Archive for March 13th, 2008
Take One for the Team, Hillary
It would take more than a complete shut-out of the remaining primaries for Clinton to win the Democratic nomination at this point. She would need to win the remaining dozen or so contests, including shepherding a majority of Pennsylvanian votes and the magical reincarnation of the Michigan and Florida primaries (they broke the rules, by the way, and I’ll be damned to suffer another Florida vote). She’s now beholden to the will of the superdelegates. Clinton’s checkmated mathematically, by the AP’s calculations, and must now rely solely on past favors and future promises, anathema to true democracy.
Superdelgates, like the electorate (in some circumstances), can jump ship and vote their conscience, which is what she’s relying on at this point in the race. No one superdelegate or party leader is calling for her resignation from the race at this point because they know the rules – and the consequences – of this race. Shamefully, courting endorsements and pledged votes are as much a part of the democratic process as is the act of checking off a contender’s name in a voting booth.
Clinton needs to reconsider her standing in this race. If she doesn’t, we’re in for a world of hurt.

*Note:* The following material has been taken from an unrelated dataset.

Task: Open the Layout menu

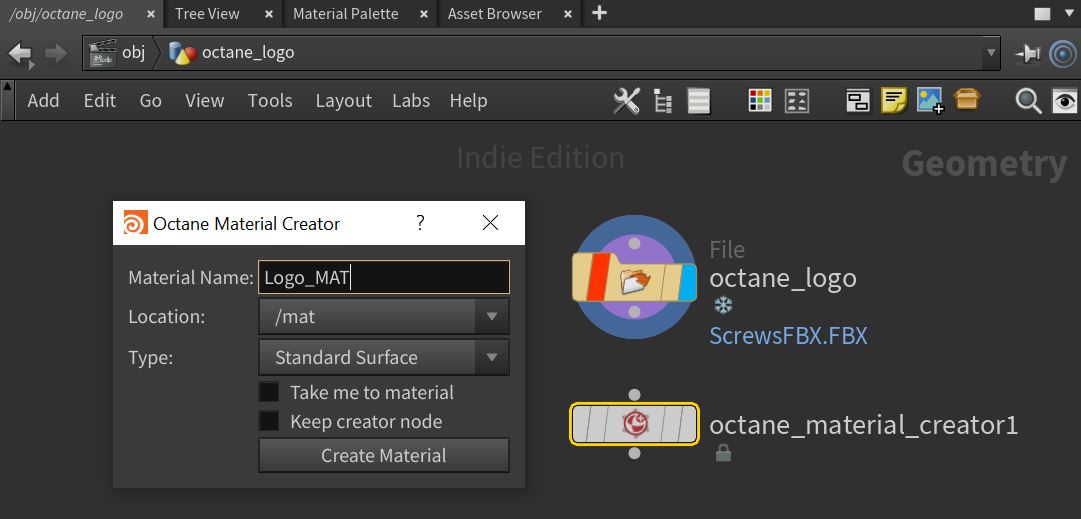Action: tap(343, 101)
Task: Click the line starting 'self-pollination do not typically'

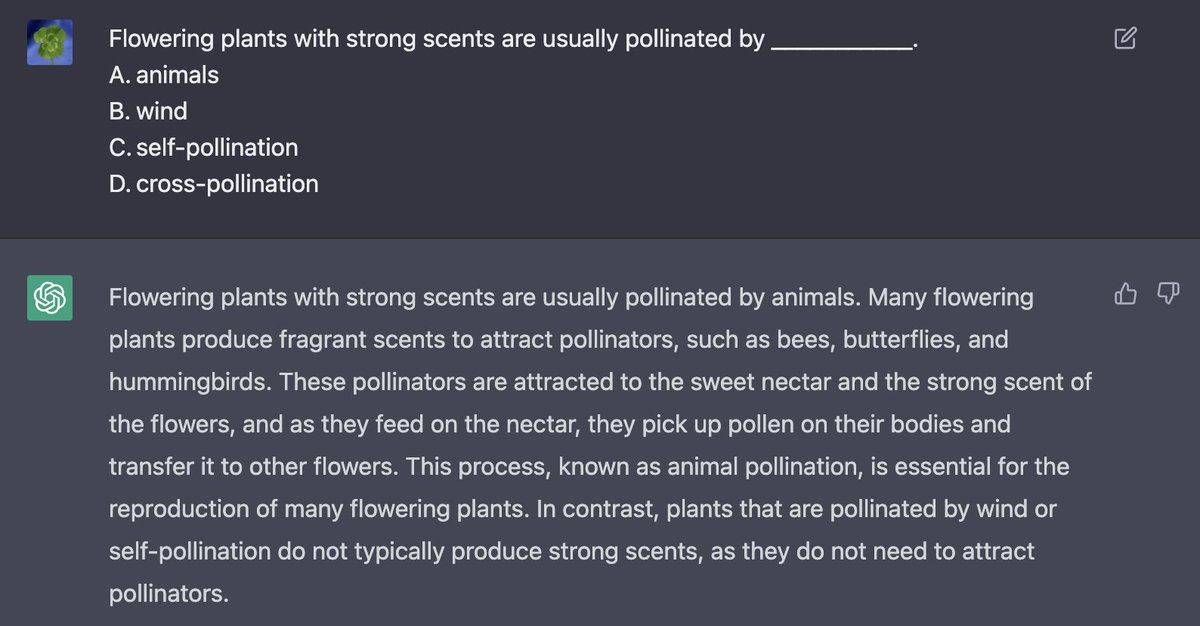Action: 572,551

Ahh… To Roll in Smelly Things…
Southern New Jersey’s rural landscape is a vanishing commodity. Farms and woodland are almost utterly spent, replaced by five-bedroom houses whose development is ravenous and eerily similar in appearance, springing up from the ground faster than what was originally planted there. To take from Alexander Pope: Grove nods at grove, each house has a brother, and half the neighborhood reflects the other.
So, I savor the opportunity to walk my dogs in a patch of woods a quarter of a mile from my house. Here, I can free my lab and golden from their leashes, and watch as they sniff and roll in the gross remains of dead things, swim in one of several ponds, and meet with other dogs that smell just as bad and canter just as happily along the beaten paths that wind their way though the wooded acres of the park.
You could almost call it a community of walkers, good people that enjoy every moment of their pet’s supervised freedom. It is a community of people that savor just as much as I do one of the few sanctuaries left in an ever-growing, sprawling suburbia.
One of these walkers, a gentleman by the name of Ben, is amateur photographer. He was kind enough to take a picture of my golden, Sam. Thanks, Ben.